No statement in this Announcement is intended to be a profit forecast or profit estimate for any period, and no statement in this Announcement should be interpreted to mean that earnings, earnings per share or income, cash flow from operations or free cash flow for the Company for the current or future financial years would necessarily match or exceed the historical published earnings, earnings per share or income, cash flow from operations or free cash flow for the Company.
All offers of the New Ordinary Shares will be made pursuant to one or more exemptions under the UK Prospectus Regulation from the requirement to produce a prospectus. This Announcement is being distributed and communicated to persons in the UK only in circumstances to which section 21(1) of the FSMA does not require approval of the communication by an authorised person.
The New Ordinary Shares to be issued or sold pursuant to the proposed Fundraising will not be admitted to trading on any stock exchange other than the AIM market of the London Stock Exchange.
Persons (including, without limitation, nominees and trustees) who have a contractual or other legal obligation to forward a copy of this Announcement should seek appropriate advice before taking any action.
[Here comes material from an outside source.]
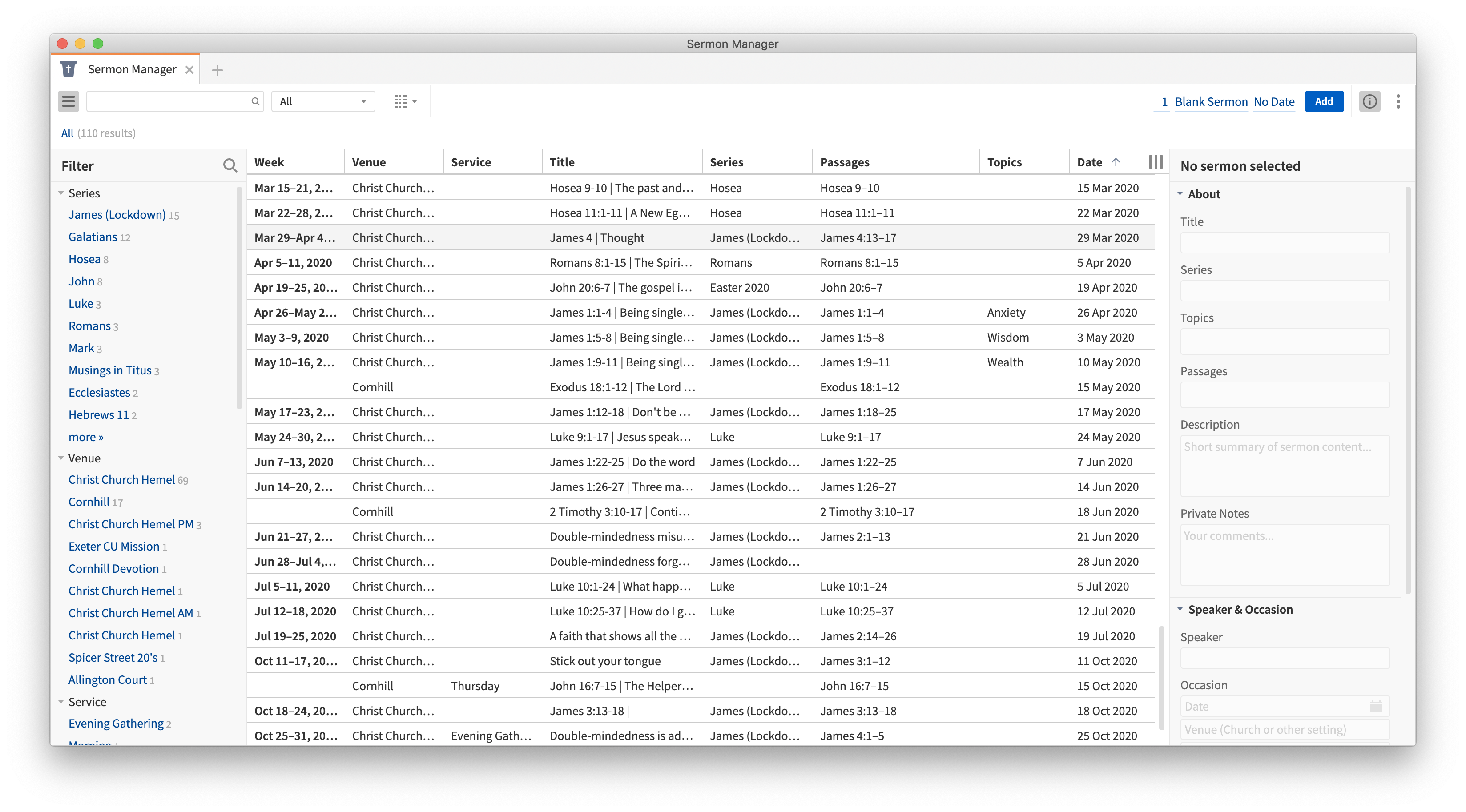Click the search magnifier in search box
This screenshot has width=1466, height=812.
[255, 101]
Neither the content of the Company's website (or any other website) nor the content of any website accessible from hyperlinks on the Company's website (or any other website) is incorporated into or forms part of this Announcement.
This Announcement has been prepared for the purposes of complying with applicable law and regulation in the United Kingdom and the information disclosed may not be the same as that which would have been disclosed if this Announcement had been prepared in accordance with the laws and regulations of any jurisdiction outside the United Kingdom.